他们爬上了马车,就从舰队街向沙滩那边出发了,那伯达默缩在他的角落里,不时假咳着,一手始终住攀在车窗旁边的一个皮环上。琥珀担心他要睡去,终于对他说道:“你还没认出我,是不是,伯先生?”
“啊,还没有呢,夫人。难道我本来就认识你吗?”她觉得他把身子靠过来,好像他要从黑暗里去尝试辨认她的面孔。
“唔——你在戏院里经常向我微笑鞠躬呢。”
“哦,是吗?你是坐在什么地方的?”“什么地方,当然是包厢里啰!”因为体面女人照常除了包厢不坐的,她的口气带点儿忿怒,不过仍在戏弄他。“哦,可能是昨天。可能是前天。你不记得一个女人向你微笑示意吗?哦,天,我真没想到你会把我忘得这么快——你当时把我看得销魂荡肠呢!”
“噢,我并没有忘记你。
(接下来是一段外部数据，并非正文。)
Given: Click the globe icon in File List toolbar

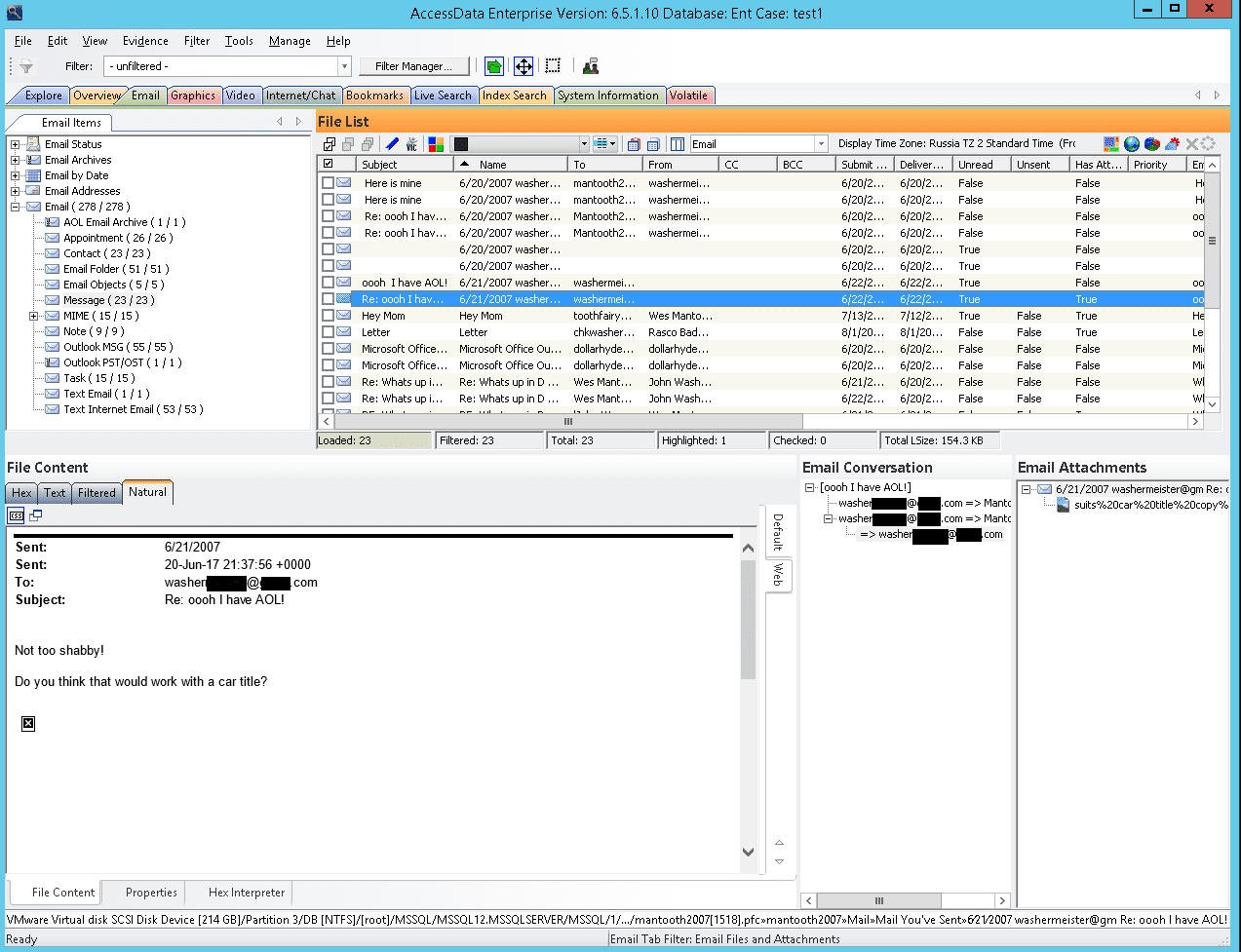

自从那一刻起,你的影子就在我心中挥之不去了。你是三天前坐在王家包厢的前排的。穿着一件很漂亮的裸身衫,头发盘起来,一双眼睛麻酥了整个世界。哦,天,夫人,我并没有忘记你——怎么会忘记呢!我简直为你销魂了,我敢发誓。我真的是爱上你了,夫人!”
他的情绪渐渐高涨起来,琥珀就越发显得羞涩了,尽力往车角里缩,在黑暗中吃吃笑起来,撩得伯达默心痒难搔,不由得伸过手去摸索着。接着起了一阵小小的挣扎,琥珀先是让步一点,那人就更放肆了,竟把手伸进她胸衣里去摸她的乳房,琥珀吓得大叫起来,拼命把他挡开。他激动得喘不过气来,对她脸上喷着一股难闻的酒气,这时突然,她照他脸上打了一记清脆的耳光。